Diagnose a single file

# Stage 1: AST analysis
python Stage_1_AST.py --diagnose /path/to/input.c

# Stage 2: Semantic checks
python Stage_2_SEMANTIC.py --diagnose /path/to/input.c

# Stage 3: Token reduction (verbose)
python Stage_3_CRedPython.py --diagnose /path/to/input.c

# Stage 4: Clang hybrid (verbose)
python Stage_4_RedClang.py --diagnose /path/to/input.c

Batch processing

# Stage 1 (parallel, 8 workers)
python Stage_1_AST.py -j 8 --group Save_00_generated

# Stage 2 (input = output of Stage 1)
python Stage_2_SEMANTIC.py -j 8

# Stage 3
python Stage_3_CRedPython.py -j 4  # CPU/2 recommended

# Stage 4
python Stage_4_RedClang.py -j 4

Full pipeline

python Stage_1_AST.py -j $(nproc) && \
cp -r dataset/Stage_1_OUT/* dataset/Stage_2_IN/ && \
python Stage_2_SEMANTIC.py -j $(nproc) && \
cp -r dataset/Stage_2_OUT/* dataset/Stage_3_IN/ && \
python Stage_3_CRedPython.py -j $(($(nproc)/2)) && \
cp -r dataset/Stage_3_OUT/* dataset/Stage_4_IN/ && \
python Stage_4_RedClang.py -j $(($(nproc)/2))
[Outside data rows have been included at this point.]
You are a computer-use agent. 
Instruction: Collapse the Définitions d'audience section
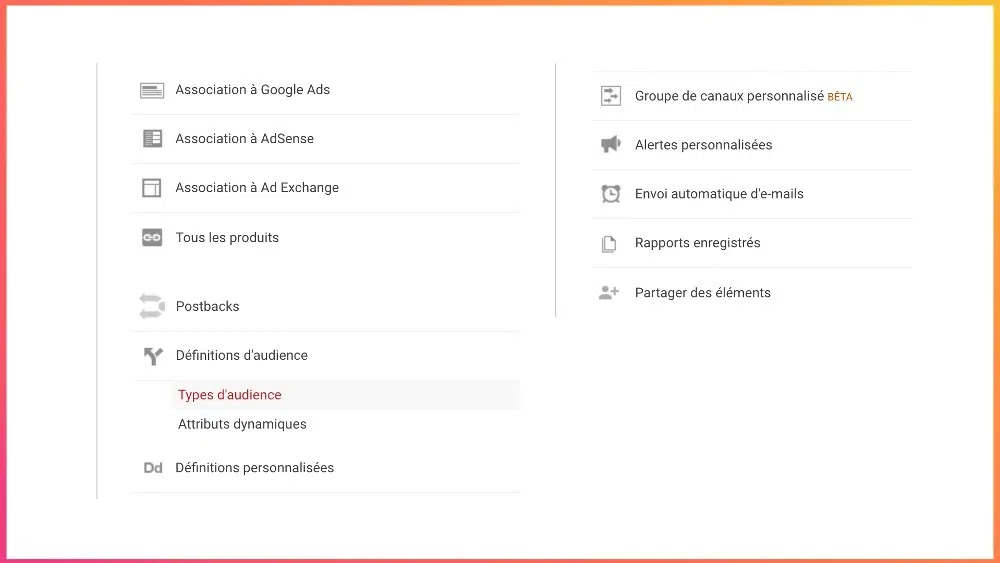pyautogui.click(x=325, y=356)
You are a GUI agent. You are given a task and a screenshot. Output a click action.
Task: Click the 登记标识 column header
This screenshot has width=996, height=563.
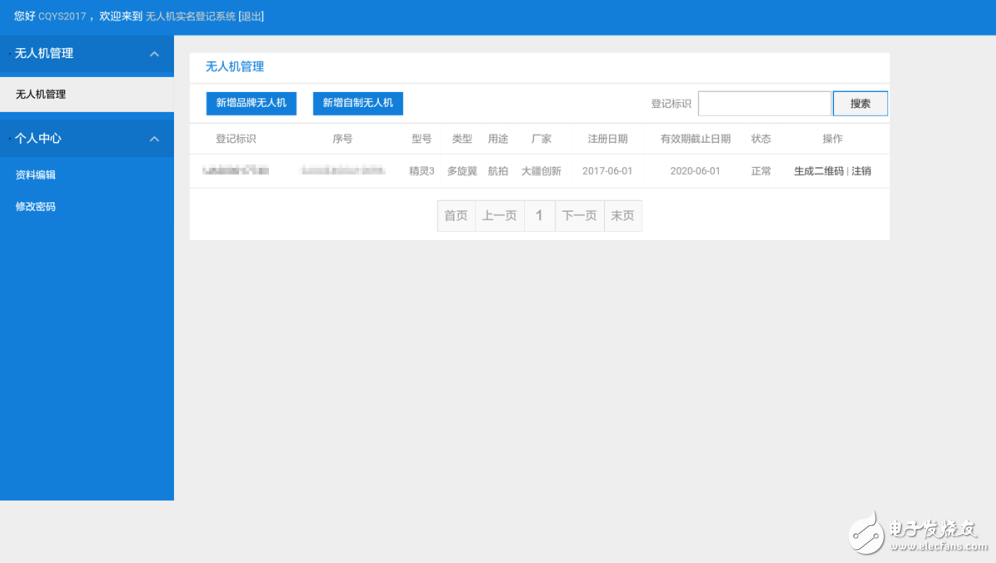click(x=236, y=139)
Note: It is recommended to run more than one full cycle. Stages 1, 2, and 4 may unlock new reductions after Stage 3 has removed token-level noise — and vice versa. Stage 3 is the most expensive pass, so a practical approach is to skip it in subsequent cycles if only Stage 1, 2, or 4 produced changes in the previous round.


Project Structure

deadCodeRemover/
├── IDO_Compiler/               # IDO 5.3 toolchain & project headers
│   ├── tools/ido/
│   ├── include/
│   └── src/
├── dataset/
│   ├── Stage_0_headers/        # Header files for all groups
│   │   ├── Input_Group_0_headers/
│   │   ├── Input_Group_1_headers/
│   │   └── ...
│   ├── Stage_1_IN/             # Raw input (Stage 0 output)
│   ├── Stage_1_OUT/            # AST-optimized
│   ├── Stage_2_IN/             # → Stage_1_OUT
│   ├── Stage_2_OUT/            # Semantically cleaned
│   ├── Stage_3_IN/             # → Stage_2_OUT
│   ├── Stage_3_OUT/            # Token-reduced
│   ├── Stage_4_IN/             # → Stage_3_OUT
│   └── Stage_4_OUT/            # Final (Clang hybrid)
├── Stage_1_AST.py              # AST delta debugging
├── Stage_2_SEMANTIC.py         # Expression cleaner
├── Stage_3_CRedPython.py       # Token reducer (TCC-optimized)
├── Stage_4_RedClang.py         # Clang-delta hybrid
└── README.md

Performance

Stage Average Bottleneck Optimization
1 ~2–5s/file IDO compile ASM hash cache, parallelization
2 ~3–8s/file Expression validation TCC guard (when available)
3 ~5–15s/file Token pass iterations Global cache, syntax validator
4 ~3–10s/file Clang-delta (rare) Gatekeeper, Python-first

Typical reduction rates:

  • Stage 1: 15–40% line reduction (dead code)
  • Stage 2: 5–15% line reduction (semantic noise)
  • Stage 3: 20–50% line reduction (token level)
  • Stage 4: 5–20% line reduction (structure and aggregates)

Known Limitations

  • IDO-specific: Not directly portable to other compilers (GCC/Clang use different optimization patterns)
  • pycparser limits: No full C99 support (variable-length arrays, complex initializers)
  • TCC divergence: TCC tolerates some constructs IDO strictly rejects, and vice versa — IDO remains the gold standard
  • RecursionError: Extremely deep ASTs from csmith/YARPGen can exceed Python's recursion limit

License & Context

This project was built within the context of the Nintendo 64 decompilation scene, targeting the late-90s SGI/MIPS toolchain. The IDO 5.3 compiler is proprietary software from Silicon Graphics/Nintendo and is not included in this repository.

This pipeline was developed to generate clean training data for LLM fine-tuning on MIPS-to-C decompilation. It is part of an ongoing research effort — the current approach works, but there is still plenty to improve. Feedback and contributions are welcome.